Hayvanlara baktığımızda hem bizlerin hizmetine  sunulup ,  bize yardımcı olarak  yaratıldıklarını  görüyoruz.  Etinden,  sütünden,yumurtasından, balından ,ipeğinden  yararlanıyoruz. Hayvanat yiyor, içiyor ve neslini devam ettirip hayatını noktalayıp  ölüyor.   İnsanoğlu da  bu dünyaya sadece yiyip içmek ve neslini  çoğaltmak için gelmiş olduğu  düşünüldüğünde   verilen bu akıl, kalp(manevi  kalp, imanın merkezi) ve duyguların ne anlamı oluyor? Halbuki  yaratıcımız  Hakîm yani herşeyi hikmetle yaratan,  israf etmeyen ,  herşeyi  büyük gayeler, yüksek maksatlar  verecek  şekilde  dizayn eden Rabbimizdir.

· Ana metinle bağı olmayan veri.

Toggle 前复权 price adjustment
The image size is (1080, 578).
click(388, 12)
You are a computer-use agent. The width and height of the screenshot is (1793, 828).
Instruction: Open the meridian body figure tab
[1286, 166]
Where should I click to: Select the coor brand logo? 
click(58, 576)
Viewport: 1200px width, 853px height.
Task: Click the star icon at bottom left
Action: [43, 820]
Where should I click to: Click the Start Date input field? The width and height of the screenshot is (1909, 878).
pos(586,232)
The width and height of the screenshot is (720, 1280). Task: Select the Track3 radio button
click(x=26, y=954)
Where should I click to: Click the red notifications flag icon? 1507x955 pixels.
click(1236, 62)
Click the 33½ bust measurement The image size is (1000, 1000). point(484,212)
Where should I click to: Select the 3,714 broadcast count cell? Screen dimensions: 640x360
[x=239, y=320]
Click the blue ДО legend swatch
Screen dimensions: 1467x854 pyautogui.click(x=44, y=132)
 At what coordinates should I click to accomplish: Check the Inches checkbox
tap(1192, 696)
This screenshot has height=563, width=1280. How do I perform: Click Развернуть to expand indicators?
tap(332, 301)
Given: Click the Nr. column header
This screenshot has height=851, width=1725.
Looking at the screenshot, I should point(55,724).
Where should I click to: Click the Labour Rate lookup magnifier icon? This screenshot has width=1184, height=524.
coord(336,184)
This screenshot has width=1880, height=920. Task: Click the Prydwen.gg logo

Halık-ı  Külli şey(herşeyi yaratan Rabbimiz),Kadir-i  külli Şey(herşeye gücü yeten)  ve Samed olan(yani herşeyin ona muhtaç olduğu ancak  kendisinin hiçbir şeye ihiyacı olmayan)Rabbimizdir.Küçük bir ihsan  yani otobüste bir kardeşimizin bize yer vermesi bir teşekkürü gerektirirse  bu kadar büyük kainatı içindeki mahlukatı bizim hizmetimize sunan ezel ebed Sultanı Rabbimize teşekkürümüz ve hamdimiz manasında imanımız ve ibadetimiz (özellikle namazımız)olmazsa  ne anlamı kalır! Üstelik mahlukatın halifesi olan  insanın..Kainatta en yetkili akıl, fikir, kalp, ruh ile beş duyu,duygular, hisler, ideallaer, hayaller,  maksatlarla  plan ve projelerle  donatılmış  bir mükemmel insan; bütün  bu nimetleri  şu geçici  fani dünya ve içindekileri  elde etmek için kullanırsa ne kadar büyük bir kayıptadır,  Düşününüz! İnsan Halıkını tanımazsa ona teşekkür  ve tevekkül etmese ne kadar zarardadır.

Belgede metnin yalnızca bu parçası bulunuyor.